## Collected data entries
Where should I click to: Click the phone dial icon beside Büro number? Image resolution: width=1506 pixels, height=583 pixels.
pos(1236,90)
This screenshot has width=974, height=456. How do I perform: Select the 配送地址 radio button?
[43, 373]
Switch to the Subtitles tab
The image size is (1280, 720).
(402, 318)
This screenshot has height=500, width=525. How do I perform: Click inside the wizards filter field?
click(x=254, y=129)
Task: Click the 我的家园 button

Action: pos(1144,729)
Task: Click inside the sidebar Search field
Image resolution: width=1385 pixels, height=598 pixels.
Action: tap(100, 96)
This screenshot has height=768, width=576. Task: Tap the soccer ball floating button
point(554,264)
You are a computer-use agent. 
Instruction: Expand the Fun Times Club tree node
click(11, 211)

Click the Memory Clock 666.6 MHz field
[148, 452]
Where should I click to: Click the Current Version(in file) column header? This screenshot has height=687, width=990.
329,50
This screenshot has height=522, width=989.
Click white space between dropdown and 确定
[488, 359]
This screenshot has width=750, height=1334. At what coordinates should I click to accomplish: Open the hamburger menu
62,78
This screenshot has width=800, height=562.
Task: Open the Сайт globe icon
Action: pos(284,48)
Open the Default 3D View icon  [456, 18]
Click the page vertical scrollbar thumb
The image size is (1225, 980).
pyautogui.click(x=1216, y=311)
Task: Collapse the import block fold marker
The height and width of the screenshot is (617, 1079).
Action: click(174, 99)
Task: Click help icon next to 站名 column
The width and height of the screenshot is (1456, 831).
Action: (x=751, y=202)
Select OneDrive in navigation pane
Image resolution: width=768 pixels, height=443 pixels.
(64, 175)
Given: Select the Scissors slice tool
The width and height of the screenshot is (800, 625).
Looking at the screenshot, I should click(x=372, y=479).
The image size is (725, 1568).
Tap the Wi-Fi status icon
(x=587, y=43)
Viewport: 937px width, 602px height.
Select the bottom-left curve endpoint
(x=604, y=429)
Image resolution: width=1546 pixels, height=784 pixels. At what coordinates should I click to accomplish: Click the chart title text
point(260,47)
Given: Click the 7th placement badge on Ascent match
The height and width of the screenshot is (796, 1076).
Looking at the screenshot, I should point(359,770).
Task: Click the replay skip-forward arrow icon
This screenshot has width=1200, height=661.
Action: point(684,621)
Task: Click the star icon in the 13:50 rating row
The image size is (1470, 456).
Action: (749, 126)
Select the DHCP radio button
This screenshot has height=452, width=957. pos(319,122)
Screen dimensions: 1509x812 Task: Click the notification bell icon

## Problem statement
Write out the records again, exactly as given.

## Output
Where should I click to: Click the phone dial icon beside Büro number? Image resolution: width=1506 pixels, height=583 pixels.
pos(1236,90)
This screenshot has width=974, height=456. How do I perform: Select the 配送地址 radio button?
[43, 373]
Switch to the Subtitles tab
The image size is (1280, 720).
(402, 318)
This screenshot has height=500, width=525. How do I perform: Click inside the wizards filter field?
click(x=254, y=129)
Task: Click the 我的家园 button

Action: pos(1144,729)
Task: Click inside the sidebar Search field
Image resolution: width=1385 pixels, height=598 pixels.
Action: tap(100, 96)
This screenshot has height=768, width=576. Task: Tap the soccer ball floating button
point(554,264)
You are a computer-use agent. 
Instruction: Expand the Fun Times Club tree node
click(11, 211)

Click the Memory Clock 666.6 MHz field
[148, 452]
Where should I click to: Click the Current Version(in file) column header? This screenshot has height=687, width=990.
329,50
This screenshot has height=522, width=989.
Click white space between dropdown and 确定
[488, 359]
This screenshot has width=750, height=1334. At what coordinates should I click to accomplish: Open the hamburger menu
62,78
This screenshot has width=800, height=562.
Task: Open the Сайт globe icon
Action: pos(284,48)
Open the Default 3D View icon  [456, 18]
Click the page vertical scrollbar thumb
The image size is (1225, 980).
pyautogui.click(x=1216, y=311)
Task: Collapse the import block fold marker
The height and width of the screenshot is (617, 1079).
Action: click(174, 99)
Task: Click help icon next to 站名 column
The width and height of the screenshot is (1456, 831).
Action: (x=751, y=202)
Select OneDrive in navigation pane
Image resolution: width=768 pixels, height=443 pixels.
(64, 175)
Given: Select the Scissors slice tool
The width and height of the screenshot is (800, 625).
Looking at the screenshot, I should click(x=372, y=479).
The image size is (725, 1568).
Tap the Wi-Fi status icon
(x=587, y=43)
Viewport: 937px width, 602px height.
Select the bottom-left curve endpoint
(x=604, y=429)
Image resolution: width=1546 pixels, height=784 pixels. At what coordinates should I click to accomplish: Click the chart title text
point(260,47)
Given: Click the 7th placement badge on Ascent match
The height and width of the screenshot is (796, 1076).
Looking at the screenshot, I should point(359,770).
Task: Click the replay skip-forward arrow icon
This screenshot has width=1200, height=661.
Action: point(684,621)
Task: Click the star icon in the 13:50 rating row
The image size is (1470, 456).
Action: (749, 126)
Select the DHCP radio button
This screenshot has height=452, width=957. pos(319,122)
Screen dimensions: 1509x812 Task: Click the notification bell icon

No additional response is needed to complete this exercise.